A person can always feel like someone better is one swipe away.

Of course, there may always be someone taller, funnier, wealthier, more attractive, or more aligned with a particular preference. What often gets lost in that search is time. Time to discover someone’s quirks. Time to understand their values. Time to see whether chemistry develops beyond an initial conversation.

 

 

Many connections never make it past a first message. Others disappear after a first date. Ghosting has become so common that it barely raises eyebrows anymore.

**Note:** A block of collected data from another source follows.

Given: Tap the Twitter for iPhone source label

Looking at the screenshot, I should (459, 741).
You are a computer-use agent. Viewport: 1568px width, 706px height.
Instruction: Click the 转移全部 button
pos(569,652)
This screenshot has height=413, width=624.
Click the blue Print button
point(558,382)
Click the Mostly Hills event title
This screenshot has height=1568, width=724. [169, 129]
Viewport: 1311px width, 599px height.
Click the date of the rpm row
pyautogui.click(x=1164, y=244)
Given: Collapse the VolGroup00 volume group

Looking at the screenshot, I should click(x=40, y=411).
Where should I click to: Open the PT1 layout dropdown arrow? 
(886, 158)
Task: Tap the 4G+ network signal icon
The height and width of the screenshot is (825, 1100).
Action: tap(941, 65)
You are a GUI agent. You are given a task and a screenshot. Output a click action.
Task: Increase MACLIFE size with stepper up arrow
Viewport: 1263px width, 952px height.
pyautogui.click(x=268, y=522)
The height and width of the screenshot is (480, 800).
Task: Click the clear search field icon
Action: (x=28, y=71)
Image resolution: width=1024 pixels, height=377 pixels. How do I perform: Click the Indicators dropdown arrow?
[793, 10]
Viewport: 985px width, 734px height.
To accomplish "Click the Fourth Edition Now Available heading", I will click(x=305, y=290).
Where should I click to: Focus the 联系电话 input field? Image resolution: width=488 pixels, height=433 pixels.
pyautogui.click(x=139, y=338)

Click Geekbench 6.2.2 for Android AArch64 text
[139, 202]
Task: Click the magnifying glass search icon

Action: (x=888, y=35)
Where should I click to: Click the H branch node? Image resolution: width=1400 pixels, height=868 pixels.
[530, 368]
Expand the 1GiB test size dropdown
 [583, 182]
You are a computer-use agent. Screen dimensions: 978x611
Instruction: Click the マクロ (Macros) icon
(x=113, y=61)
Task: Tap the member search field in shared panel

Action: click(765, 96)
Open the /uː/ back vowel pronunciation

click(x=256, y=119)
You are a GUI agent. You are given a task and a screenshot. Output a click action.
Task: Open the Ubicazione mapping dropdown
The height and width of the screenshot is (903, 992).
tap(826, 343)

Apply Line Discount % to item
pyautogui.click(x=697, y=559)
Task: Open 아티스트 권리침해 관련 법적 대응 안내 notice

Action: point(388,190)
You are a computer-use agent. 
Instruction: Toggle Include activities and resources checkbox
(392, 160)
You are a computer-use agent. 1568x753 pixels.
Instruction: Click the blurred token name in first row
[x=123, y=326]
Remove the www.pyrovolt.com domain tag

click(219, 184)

Psychologist Barry Schwartz explored this phenomenon in his book The Paradox of Choice. His argument was simple: more options may feel liberating, but they can also create anxiety, indecision, and dissatisfaction. The more choices we have, the harder it becomes to commit to any one of them.

In dating, that often means people continue swiping rather than investing.

RELATED: Best Background Check Sites for Dating Safety

Love in an Expensive World

Then there is the economy.

Inflation, rising housing costs, job uncertainty, and global instability have changed how many people prioritize their lives.

When rent is increasing, groceries cost more every month, and financial security feels uncertain, dating can begin to feel like a luxury rather than a necessity.

That does not mean people stop wanting companionship. It simply means survival often moves to the top of the priority list.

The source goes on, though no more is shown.